General Information
African American Members of the Tennessee General Assembly, 1873-2005- A total of 54 African Americans have been elected to the General Assembly
- 10 of them have been women
- 8 have served as Senators
- 2 moved to the Senate after serving for 10 years in the House of Representatives
- All but one black legislator during Reconstruction were Republicans
- All but one black legislator after Reconstruction were Democrats
- House Joint Resolution 32 post-ratified the 15th Amendment in 1997.
- Four black legislators are the subjects of Tennessee Historical Commission markers
- Representative Sampson W. Keeble
- Representative Thomas F. Cassels
- Representative Samuel A. McElwee
- Senator Avon Williams, Jr.
African Americans in National Politics, 1870-2006
- The first African American member of the U.S. Senate was Hiram Revels from Mississippi. He was elected by the state legislature on the very day (February 23, 1870) that Mississippi was readmitted to the Union.

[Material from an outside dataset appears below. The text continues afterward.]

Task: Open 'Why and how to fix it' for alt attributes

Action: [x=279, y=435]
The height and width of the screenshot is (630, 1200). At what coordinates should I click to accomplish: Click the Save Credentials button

- The last black Senator of the 19th century was Blanche K. Bruce, also elected by the Mississippi state legislature. Bruce was the first African American to serve a full term in the Senate. He served from 1875-1881 and was the last African American in the U.S. Senate – from any state, North or South – until 1967.
- In 1966 Edward W. Brooke of Massachusetts became the first African American popularly elected to the U.S. Senate. Carole Moseley Braun of Illinois, elected in 1993, was the first black female Senator. Barack Obama, elected from Illinois in 2004, is only the third African American to be popularly elected to the Senate.
- Joseph Hayne Rainey, a former slave from South Carolina, became the first African American popularly elected to Congress when he defeated Democrat C.W. Dudley in a special election. Sworn into the Forty-first Congress on December 12, 1870, he was re-elected to the U.S. House of Representatives for four more terms, serving until 1879, by which time “Jim Crow” legislation was beginning to affect the outcome of Southern elections.
- Twenty-two African Americans from the South served in Congress during the 19th century. George Henry White, U.S. Representative from North Carolina during the years 1897-1901, was the last former slave to serve in Congress and the last African American member of the House of Representatives until the 1928 election of Oscar DePriest of Chicago. From DePriest’s election to the present day, there has always been some black representation in Congress although, before 1955, there were never more than two African Americans among the 435 House members.
- It was not until the Voting Rights Act of 1965 – 100 years after the end of the Civil War – that state-sanctioned voter discrimination officially came to an end.